WHAT YOU WILL DO: All lines of the listing below must be reproduced character for character.

SUPPLIED INFORMATION:
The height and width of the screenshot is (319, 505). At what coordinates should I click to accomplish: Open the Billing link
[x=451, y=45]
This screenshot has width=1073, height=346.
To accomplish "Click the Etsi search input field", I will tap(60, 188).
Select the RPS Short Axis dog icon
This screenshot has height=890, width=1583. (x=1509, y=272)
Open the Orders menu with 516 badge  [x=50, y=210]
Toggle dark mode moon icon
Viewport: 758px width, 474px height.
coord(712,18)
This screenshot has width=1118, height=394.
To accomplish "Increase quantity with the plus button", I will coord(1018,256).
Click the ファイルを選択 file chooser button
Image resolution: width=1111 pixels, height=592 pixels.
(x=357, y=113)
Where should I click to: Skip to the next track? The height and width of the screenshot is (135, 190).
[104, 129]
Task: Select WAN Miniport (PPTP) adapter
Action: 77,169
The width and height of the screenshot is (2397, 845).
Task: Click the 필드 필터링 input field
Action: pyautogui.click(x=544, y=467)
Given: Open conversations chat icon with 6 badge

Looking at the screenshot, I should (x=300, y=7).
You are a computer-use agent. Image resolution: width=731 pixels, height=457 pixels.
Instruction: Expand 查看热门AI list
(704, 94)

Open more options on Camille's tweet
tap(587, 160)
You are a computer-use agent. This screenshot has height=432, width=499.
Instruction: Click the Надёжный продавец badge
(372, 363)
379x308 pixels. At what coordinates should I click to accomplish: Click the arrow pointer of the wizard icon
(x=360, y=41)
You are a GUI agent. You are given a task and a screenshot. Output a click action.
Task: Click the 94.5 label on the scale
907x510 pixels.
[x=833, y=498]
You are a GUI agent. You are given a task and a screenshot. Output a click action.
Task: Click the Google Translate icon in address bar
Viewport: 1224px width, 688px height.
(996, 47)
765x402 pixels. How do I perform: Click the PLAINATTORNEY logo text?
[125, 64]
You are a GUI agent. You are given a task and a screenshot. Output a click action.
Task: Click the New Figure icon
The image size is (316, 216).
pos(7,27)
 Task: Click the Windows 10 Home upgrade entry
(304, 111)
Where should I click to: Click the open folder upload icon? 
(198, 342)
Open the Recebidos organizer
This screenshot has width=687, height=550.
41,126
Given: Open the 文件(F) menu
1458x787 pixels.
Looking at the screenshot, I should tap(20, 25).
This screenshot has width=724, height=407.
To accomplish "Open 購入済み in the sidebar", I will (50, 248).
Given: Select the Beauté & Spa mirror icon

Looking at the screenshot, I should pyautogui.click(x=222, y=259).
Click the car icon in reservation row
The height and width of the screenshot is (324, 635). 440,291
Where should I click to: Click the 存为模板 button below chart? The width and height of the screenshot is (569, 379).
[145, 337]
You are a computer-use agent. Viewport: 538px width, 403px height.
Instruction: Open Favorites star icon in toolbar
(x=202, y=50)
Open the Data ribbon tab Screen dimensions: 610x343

FINISHED EXERCISE:
The height and width of the screenshot is (319, 505). At what coordinates should I click to accomplish: Open the Billing link
[x=451, y=45]
This screenshot has width=1073, height=346.
To accomplish "Click the Etsi search input field", I will tap(60, 188).
Select the RPS Short Axis dog icon
This screenshot has height=890, width=1583. (x=1509, y=272)
Open the Orders menu with 516 badge  [x=50, y=210]
Toggle dark mode moon icon
Viewport: 758px width, 474px height.
coord(712,18)
This screenshot has width=1118, height=394.
To accomplish "Increase quantity with the plus button", I will coord(1018,256).
Click the ファイルを選択 file chooser button
Image resolution: width=1111 pixels, height=592 pixels.
(x=357, y=113)
Where should I click to: Skip to the next track? The height and width of the screenshot is (135, 190).
[104, 129]
Task: Select WAN Miniport (PPTP) adapter
Action: 77,169
The width and height of the screenshot is (2397, 845).
Task: Click the 필드 필터링 input field
Action: pyautogui.click(x=544, y=467)
Given: Open conversations chat icon with 6 badge

Looking at the screenshot, I should (x=300, y=7).
You are a computer-use agent. Image resolution: width=731 pixels, height=457 pixels.
Instruction: Expand 查看热门AI list
(704, 94)

Open more options on Camille's tweet
tap(587, 160)
You are a computer-use agent. This screenshot has height=432, width=499.
Instruction: Click the Надёжный продавец badge
(372, 363)
379x308 pixels. At what coordinates should I click to accomplish: Click the arrow pointer of the wizard icon
(x=360, y=41)
You are a GUI agent. You are given a task and a screenshot. Output a click action.
Task: Click the 94.5 label on the scale
907x510 pixels.
[x=833, y=498]
You are a GUI agent. You are given a task and a screenshot. Output a click action.
Task: Click the Google Translate icon in address bar
Viewport: 1224px width, 688px height.
(996, 47)
765x402 pixels. How do I perform: Click the PLAINATTORNEY logo text?
[125, 64]
You are a GUI agent. You are given a task and a screenshot. Output a click action.
Task: Click the New Figure icon
The image size is (316, 216).
pos(7,27)
 Task: Click the Windows 10 Home upgrade entry
(304, 111)
Where should I click to: Click the open folder upload icon? 
(198, 342)
Open the Recebidos organizer
This screenshot has width=687, height=550.
41,126
Given: Open the 文件(F) menu
1458x787 pixels.
Looking at the screenshot, I should tap(20, 25).
This screenshot has width=724, height=407.
To accomplish "Open 購入済み in the sidebar", I will (50, 248).
Given: Select the Beauté & Spa mirror icon

Looking at the screenshot, I should pyautogui.click(x=222, y=259).
Click the car icon in reservation row
The height and width of the screenshot is (324, 635). 440,291
Where should I click to: Click the 存为模板 button below chart? The width and height of the screenshot is (569, 379).
[145, 337]
You are a computer-use agent. Viewport: 538px width, 403px height.
Instruction: Open Favorites star icon in toolbar
(x=202, y=50)
Open the Data ribbon tab Screen dimensions: 610x343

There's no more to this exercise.